当館が毎月発行している小さな情報紙「石神の丘美術館通信 イシビ」にて連載中の、芸術監督・斎藤純のショートコラムをご紹介します。
****************************************************************************************
石神の丘美術館芸術監督・斎藤 純のショートコラム vol.134
好評開催中の『プリン同盟20周年記念展』が5月30日に終了します。プリン同盟は岩手の現代美術の最前線で活躍している美術家らが、「プリンをテーマにした作品をつくる」という約束事だけでつながっている「ユルい」美術団体です。一見、ふざけているようですが、決してそんなことはありません。ひとつひとつの作品のクオリティの高さは一目瞭然(妙に心が穏やかになる作品があるのですが、それは亡き娘への鎮魂の思いが込められた作品でした)。

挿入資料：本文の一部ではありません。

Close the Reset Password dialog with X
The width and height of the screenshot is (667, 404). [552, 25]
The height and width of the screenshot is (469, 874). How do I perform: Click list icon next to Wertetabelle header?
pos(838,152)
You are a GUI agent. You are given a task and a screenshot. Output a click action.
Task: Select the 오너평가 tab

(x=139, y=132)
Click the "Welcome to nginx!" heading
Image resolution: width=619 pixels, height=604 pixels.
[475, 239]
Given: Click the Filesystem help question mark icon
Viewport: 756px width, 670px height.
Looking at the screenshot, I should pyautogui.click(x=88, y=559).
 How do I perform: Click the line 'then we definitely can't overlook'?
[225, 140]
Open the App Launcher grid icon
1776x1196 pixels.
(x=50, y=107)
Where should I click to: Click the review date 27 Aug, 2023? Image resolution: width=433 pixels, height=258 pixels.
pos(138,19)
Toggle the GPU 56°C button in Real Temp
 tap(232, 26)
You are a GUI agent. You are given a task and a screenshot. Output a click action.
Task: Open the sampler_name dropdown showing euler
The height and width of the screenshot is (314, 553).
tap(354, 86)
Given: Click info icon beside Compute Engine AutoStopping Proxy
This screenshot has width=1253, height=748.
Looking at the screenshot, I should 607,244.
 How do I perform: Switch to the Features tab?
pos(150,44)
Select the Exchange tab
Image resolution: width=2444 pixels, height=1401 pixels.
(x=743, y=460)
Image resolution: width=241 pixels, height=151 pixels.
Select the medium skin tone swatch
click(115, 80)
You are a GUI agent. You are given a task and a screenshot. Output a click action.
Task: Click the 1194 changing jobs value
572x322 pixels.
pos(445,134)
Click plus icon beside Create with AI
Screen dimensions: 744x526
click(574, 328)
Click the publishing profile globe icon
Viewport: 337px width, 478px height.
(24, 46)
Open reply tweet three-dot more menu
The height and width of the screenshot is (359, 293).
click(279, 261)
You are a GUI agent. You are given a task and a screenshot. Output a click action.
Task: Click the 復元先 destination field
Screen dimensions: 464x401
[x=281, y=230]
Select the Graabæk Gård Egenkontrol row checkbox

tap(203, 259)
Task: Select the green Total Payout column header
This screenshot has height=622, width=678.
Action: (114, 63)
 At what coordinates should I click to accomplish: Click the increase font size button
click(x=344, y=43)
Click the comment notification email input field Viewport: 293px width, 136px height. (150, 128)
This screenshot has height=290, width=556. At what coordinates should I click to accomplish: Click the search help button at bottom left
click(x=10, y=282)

思いかえせば、『プリン同盟10周年記念展』が開かれたのは2011年の今頃でした。東日本大震災のさなかと言っていいでしょう。あのとき、多くの来館者が笑顔で帰られるのを見て、美術館の(そして、もちろん美術の)役割を再認識させられたものです。美術館は「心の病院」なのです。
そして、今回は何の因果かコロナ禍のまっただなか。『プリン同盟20周年記念展』はコロナ禍で疲れ切った心を癒してくれました。これからの季節は〈花とアートの森〉の花たちが優しく迎えてくれるでしょう。